___ AUSGEWÄHLTER TEXT

Viele Renaissancekunstwerke Istriens stammen aus Venedig. Auch Flügelaltäre oder Wandmalereien wurden von Künstlern wie Tizian oder Tintoretto beeinflusst. Als Meisterwerk dieser Epoche gilt das Polyptychon der Franziskanerkirche in Pula >>> (um 1480). Der Wandermaler Anton aus Padua arbeitete in der Kirche Sv. Rok in Draguć (1529, 1537, Buzet >>>, Umgebung). Umgekehrt waren Maler aus Istrien wie Julije Klović (1498 – 1578) in Italien tätig. Mit seinen Miniaturen prägte er die italienische Renaissance maßgeblich, war zudem ein Lehrer von El Greco >>>.
Vielerorts in Istrien wurden bereits bestehende Gebäude lediglich mit barocken Elementen versehen, etwa in der Innenstadt von Koper >>>. Barocke Stilmittel findet man auch an der Kathedrale Uznesenje Blažene Djevice Marije (Mariä Himmelfahrt) in Pula >>> sowie in der Pfarrkirche Sv. Nikola inn Pazin oder am Balbi-Bogen in Rovinj >>> (1680). Für eine barocke Blütezeit fehlte es aufgrund der langen Pestepidemie, aber auch wegen der kriegerischen Auseinandersetzung zwischen Habsburgern und Venezianern zum einen am schöpferischen Tatendrang, zum anderen aber auch schlichtweg an den finanziellen Mitteln dafür.

______
___ EXTRAHIERTES MATERIAL

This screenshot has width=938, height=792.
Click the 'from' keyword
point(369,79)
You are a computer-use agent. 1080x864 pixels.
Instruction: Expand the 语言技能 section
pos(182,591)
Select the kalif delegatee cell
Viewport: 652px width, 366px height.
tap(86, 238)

______

** KURZE ÜBUNG 1 **
Beantworte anhand des Textes zur Kunstgeschichte Istriens:
(a) Um welches Jahr entstand das Polyptychon der Franziskanerkirche in Pula?
(b) Wessen Lehrer war Julije Klović laut Text?
(c) Welche zwei Gründe nennt der Text für das Fehlen einer barocken Blütezeit?
** KURZE ÜBUNG 2 **
Knüpfe an den letzten Satz des Textes zur Kunstgeschichte Istriens an und führe ihn weiter.

** AUSGABE 1 **
(a) Um 1480.
(b) Der Lehrer von El Greco.
(c) Die lange Pestepidemie und die kriegerische Auseinandersetzung zwischen Habsburgern und Venezianern.

** AUSGABE 2 **
Die Küste blieb bis ins 18. Jh. hinein unter venezianischem Einfluss. In den österreichisch verwalteten Landesteilen in Zentralistrien und der Kvarner-Bucht zeigt sich hingegen auch mitteleuropäischer Barock. So trägt etwa die einstige Jesuitenkirche Sv. Vid in Rijeka >>> mit ihrem oktagonalen Grundriss frühbarocke Züge (1638 – 1659). Schöne Barockarchitektur findet sich auch im Paulinerkloster in Sv. Petar u Šumi (Pazin >>>, Umgebung).
Eine Schlüsselfigur der spätbarocken Sakralmalerei ist ein Slowene mit französischen Wurzeln: Janez Valentin Metzinger (1699 – 1759). Er schuf mehr als 300 Gemälde. Viele prunkvolle Barockaltäre in Kroatien und Slowenien stammen ebenfalls aus dieser Epoche.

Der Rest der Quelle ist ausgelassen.